« Pays le plus dangereux au monde pour les femmes ». L’Afghanistan est arrivé en tête du classement réalisé en 2011 par la Fondation Thomson Reuters, s’appuyant sur le taux élevé de mortalité maternelle, de mariage forcé et d’alphabétisme féminin. Plus d’une décennie après la chute des Talibans, où en sont les droit des femmes afghanes ?
Chekeba Hachemi est née en Afghanistan. Elle a fui le pays à pied pendant la première guerre d’Afghanistan lorsqu’elle avait 11 ans et est arrivée en France où elle est restée jusqu’à la fin de ses études. Après avoir créé AL, Chekeba n’a cessé de voyager entre les deux pays et est devenue la première femme afghane diplomate en 2001. Son dernier livre, L’insolente de Kaboul, revient son sur histoire personnelle ainsi que sur la situation des femmes afghanes. |
Dans un rapport de septembre dernier, intitulé « Afghanistan, Ending Child Marriage and Domestic Violence », Human Rights Watch s’attaque à la pratique encore répandue des mariages forcés, qui touche 70 à 80% des jeunes filles, et à leurs conséquences souvent désastreuses. Mariées trop tôt, les adolescentes âgées de 15 à 19 ans ont deux fois plus de risque de mourir de complications liées à la grossesse ou à l’accouchement que les femmes âgées de plus de 20 ans. Pour celles qui ont moins de 15 ans, ce risque est multiplié par 5.

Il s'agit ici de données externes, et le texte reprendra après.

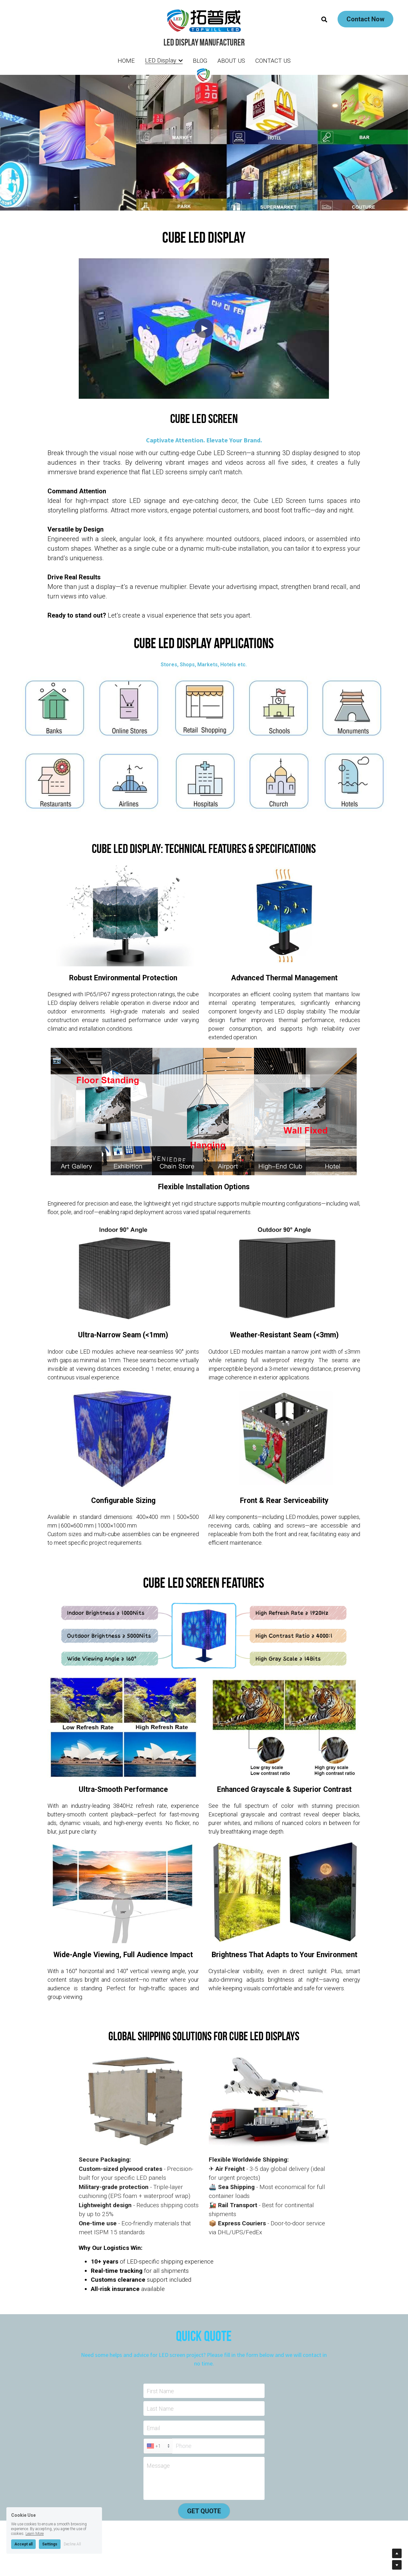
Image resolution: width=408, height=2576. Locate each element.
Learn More (35, 2533)
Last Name (160, 2408)
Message (158, 2465)
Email (153, 2427)
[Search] (324, 20)
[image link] (204, 20)
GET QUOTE (204, 2511)
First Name (160, 2390)
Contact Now (365, 19)
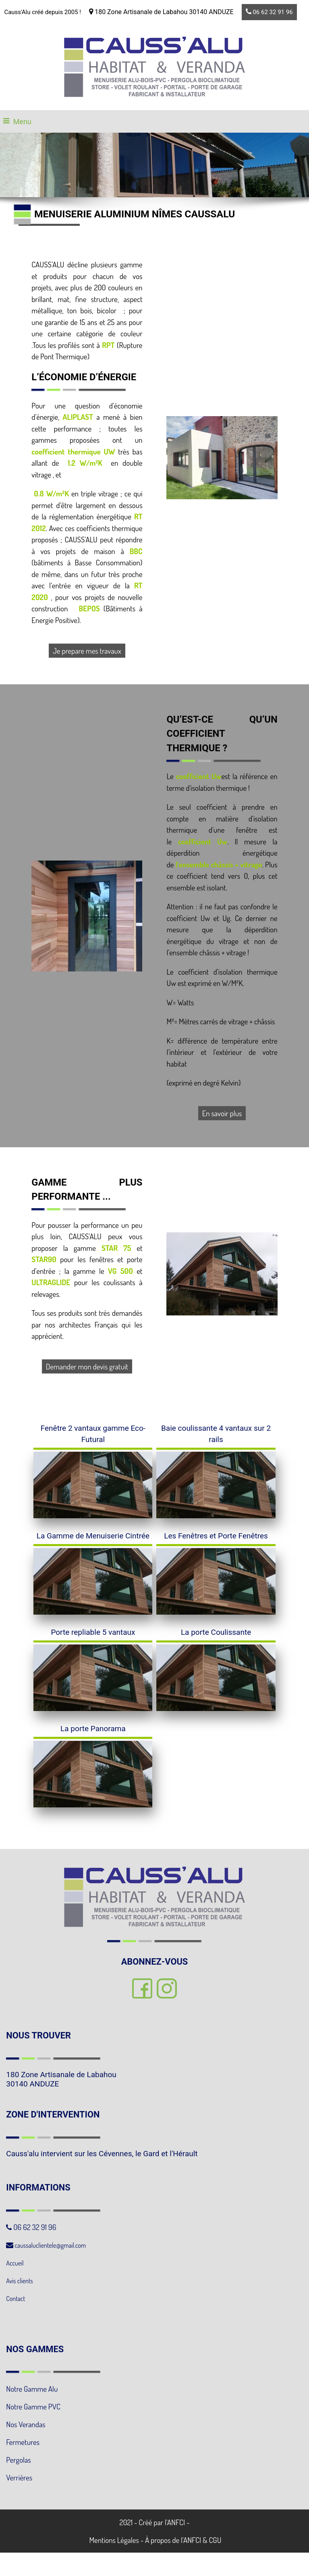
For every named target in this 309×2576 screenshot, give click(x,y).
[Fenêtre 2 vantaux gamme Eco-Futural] (92, 1437)
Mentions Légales (113, 2540)
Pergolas (18, 2460)
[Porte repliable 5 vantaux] (92, 1635)
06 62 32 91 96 (269, 12)
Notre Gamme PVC (33, 2406)
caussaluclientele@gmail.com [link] (46, 2245)
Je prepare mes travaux (87, 651)
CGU (215, 2540)
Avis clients (19, 2281)
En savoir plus (222, 1113)
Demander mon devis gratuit (87, 1366)
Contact (15, 2299)
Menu (22, 121)
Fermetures (22, 2442)
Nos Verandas (25, 2424)
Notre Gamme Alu (32, 2389)
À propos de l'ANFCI (173, 2540)
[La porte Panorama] (92, 1732)
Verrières (19, 2477)
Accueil (14, 2263)
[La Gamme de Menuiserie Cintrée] (92, 1539)
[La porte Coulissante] (215, 1635)
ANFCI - (178, 2522)
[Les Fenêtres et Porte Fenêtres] (215, 1539)
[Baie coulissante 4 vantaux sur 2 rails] (215, 1437)
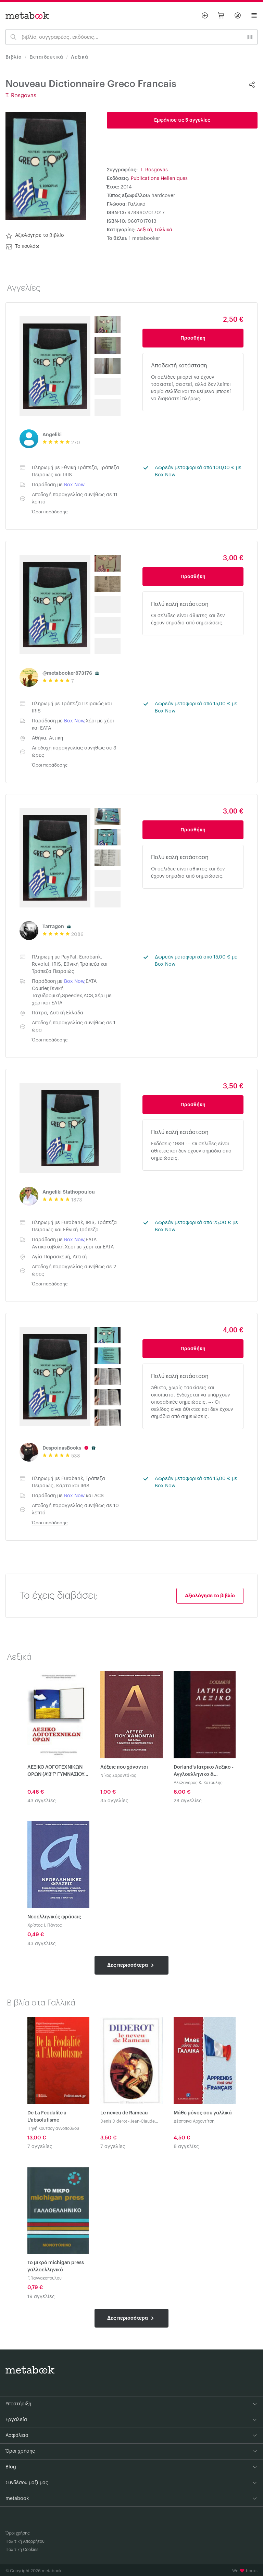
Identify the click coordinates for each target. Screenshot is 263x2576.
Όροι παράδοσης (49, 512)
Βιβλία (13, 57)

Le verdict d’HRW est sans appel : le pays détient l’un des taux de mortalité maternelle les plus élevés au monde et « une femme afghane meurt toutes les deux heures pour cause de grossesse ». Heureusement, de nombreux acteurs se mobilisent pour faire évoluer ces réalités. C’est le cas de l’association Afghanistan Libre (AL). Fondée en 1996 par Chekeba Hachemi, l’association est présente dans le district de Paghman, à proximité de Kaboul, et dans la vallée du Panjshir. Cette région montagneuse à majorité tadjike a été très touchée par les offensives des troupes soviétiques puis des Talibans.
Afghanistan Libre concentre son action sur plusieurs volets. Le plus important est sans conteste la construction de lycées pour filles car« même lorsque l’on a des droits, tant qu’on n’a pas accès à l’éducation, on ne peut pas se défendre », nous explique Chekeba . Comme l’indique Liesl Gerntholtz, directrice de la division Droits des femmes à HRW, la loi signée en 2009 par le Président Karzaï contre les violences conjugales et les mariages des enfants a permis d’instaurer un cadre juridique, mais les pratiques n’ont que très peu évolué. Et c’est bien là toute la difficulté : faire appliquer les lois face aux coutumes et traditions.
Éduquer les filles, c’est aussi donner à la moitié de la population les moyens de participer au développement du pays. Florent Caillibotte, actuellement chef de mission à Kaboul pour AL, atteste des retombées positives des programmes : « les bénéficiaires sont contents et nous recevons de nouvelles demandes. De plus en plus de jeunes filles poursuivent leurs études et ont l’opportunité d’accéder à un emploi. Même s’ils demeurent très genrés pour le moment, il s’agit d’un pas énorme ».
« Ce qui fait notre force, c’est qu’on travaille véritablement avec les villageois. C’est pour cela qu’ils nous soutiennent et que nos projets sont pérennes, » poursuit Chekeba. Cette capacité à échanger avec les bénéficiaires directs et indirects des programmes permet de cibler leurs besoins et de mettre en place des solutions adaptées. Ce fut le cas pour les salles d’éducation à la santé. En 2002, lors d’un déplacement dans l’un des villages du Panjhsir, Chekeba s’est aperçue en discutant avec une villageoise que celle-ci était la première à atteindre l’âge de la ménopause. Personne ne savait ce que c’était.
Récompensée en 2011 par le Prix des Droits de l’homme de la République Française, AL est une association pionnière dans plusieurs domaines. En parallèle du volet éducatif, il s’agit de la seule association qui publie, en partenariat avec ELLE, l’unique magazine féminin d’Afghanistan ROZ que vous pouvez soutenir via notre plateforme.
En dépit de tous ces signes prometteurs, l’heure est à l’inquiétude. Le retrait des troupes américaines et l’approche des élections présidentielles en avril prochain font craindre un regain de conservatisme et un retour en arrière pour les droits des femmes. Aujourd’hui plus que jamais, la mobilisation est nécessaire pour conserver et renforcer les précieux acquis en termes d’égalité.